In the listing below, a line holding "Privacy Policy (472, 2461)" and a line holding "Make your own (212, 574)" mark the range. Retype both exactly, with all lines between them.

[Supplied material]

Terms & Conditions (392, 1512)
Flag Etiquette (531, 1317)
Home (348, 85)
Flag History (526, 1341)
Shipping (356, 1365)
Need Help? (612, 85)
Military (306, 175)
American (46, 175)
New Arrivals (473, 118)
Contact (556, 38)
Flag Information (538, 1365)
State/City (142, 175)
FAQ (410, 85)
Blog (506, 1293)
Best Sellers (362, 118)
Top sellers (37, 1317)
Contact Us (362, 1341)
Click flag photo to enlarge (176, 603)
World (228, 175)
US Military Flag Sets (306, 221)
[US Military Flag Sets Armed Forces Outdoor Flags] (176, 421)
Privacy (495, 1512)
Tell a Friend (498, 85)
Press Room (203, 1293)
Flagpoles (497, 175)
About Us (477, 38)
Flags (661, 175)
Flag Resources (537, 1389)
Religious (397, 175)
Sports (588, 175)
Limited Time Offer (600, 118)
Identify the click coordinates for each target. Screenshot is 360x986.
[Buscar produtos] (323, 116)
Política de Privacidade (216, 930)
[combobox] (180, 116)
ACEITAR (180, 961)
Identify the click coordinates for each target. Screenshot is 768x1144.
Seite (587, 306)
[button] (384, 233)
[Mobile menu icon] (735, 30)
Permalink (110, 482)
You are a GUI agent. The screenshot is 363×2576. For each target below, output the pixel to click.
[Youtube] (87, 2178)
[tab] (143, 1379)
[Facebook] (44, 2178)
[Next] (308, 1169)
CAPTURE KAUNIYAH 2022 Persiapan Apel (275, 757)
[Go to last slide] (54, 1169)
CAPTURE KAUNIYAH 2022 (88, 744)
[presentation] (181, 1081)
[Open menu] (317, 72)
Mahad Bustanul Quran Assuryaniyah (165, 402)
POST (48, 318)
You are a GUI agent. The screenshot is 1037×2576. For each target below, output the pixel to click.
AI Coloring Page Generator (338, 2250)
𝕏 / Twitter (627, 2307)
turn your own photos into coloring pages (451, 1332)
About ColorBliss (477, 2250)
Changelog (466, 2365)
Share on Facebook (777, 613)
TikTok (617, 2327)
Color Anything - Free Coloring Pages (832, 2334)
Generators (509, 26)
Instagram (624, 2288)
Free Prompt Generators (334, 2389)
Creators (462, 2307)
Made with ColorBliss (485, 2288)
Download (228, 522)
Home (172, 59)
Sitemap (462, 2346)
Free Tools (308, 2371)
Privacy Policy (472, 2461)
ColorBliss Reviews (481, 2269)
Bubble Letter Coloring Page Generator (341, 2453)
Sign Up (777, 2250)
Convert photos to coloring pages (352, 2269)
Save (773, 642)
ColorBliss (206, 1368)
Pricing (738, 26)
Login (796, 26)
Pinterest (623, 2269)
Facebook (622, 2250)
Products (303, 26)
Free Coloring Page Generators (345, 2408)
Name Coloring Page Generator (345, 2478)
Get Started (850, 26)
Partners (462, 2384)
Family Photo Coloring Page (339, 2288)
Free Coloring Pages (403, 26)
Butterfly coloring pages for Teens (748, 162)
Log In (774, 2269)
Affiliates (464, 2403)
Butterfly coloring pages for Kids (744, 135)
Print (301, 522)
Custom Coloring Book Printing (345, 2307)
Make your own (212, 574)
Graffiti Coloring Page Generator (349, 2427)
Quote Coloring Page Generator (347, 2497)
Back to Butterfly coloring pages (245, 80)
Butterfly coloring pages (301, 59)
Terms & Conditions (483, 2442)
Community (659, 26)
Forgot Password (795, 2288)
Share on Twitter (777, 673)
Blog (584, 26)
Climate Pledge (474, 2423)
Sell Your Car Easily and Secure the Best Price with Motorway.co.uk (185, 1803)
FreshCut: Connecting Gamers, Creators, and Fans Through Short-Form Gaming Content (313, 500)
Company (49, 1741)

[/Supplied material]

Result of this task:
Privacy Policy (472, 2461)
ColorBliss Reviews (481, 2269)
Bubble Letter Coloring Page Generator (341, 2453)
Sign Up (777, 2250)
Convert photos to coloring pages (352, 2269)
Save (773, 642)
ColorBliss (206, 1368)
Pricing (738, 26)
Login (796, 26)
Pinterest (623, 2269)
Facebook (622, 2250)
Products (303, 26)
Free Coloring Page Generators (345, 2408)
Name Coloring Page Generator (345, 2478)
Get Started (850, 26)
Partners (462, 2384)
Family Photo Coloring Page (339, 2288)
Free Coloring Pages (403, 26)
Butterfly coloring pages for Teens (748, 162)
Log In (774, 2269)
Affiliates (464, 2403)
Butterfly coloring pages for Kids (744, 135)
Print (301, 522)
Custom Coloring Book Printing (345, 2307)
Make your own (212, 574)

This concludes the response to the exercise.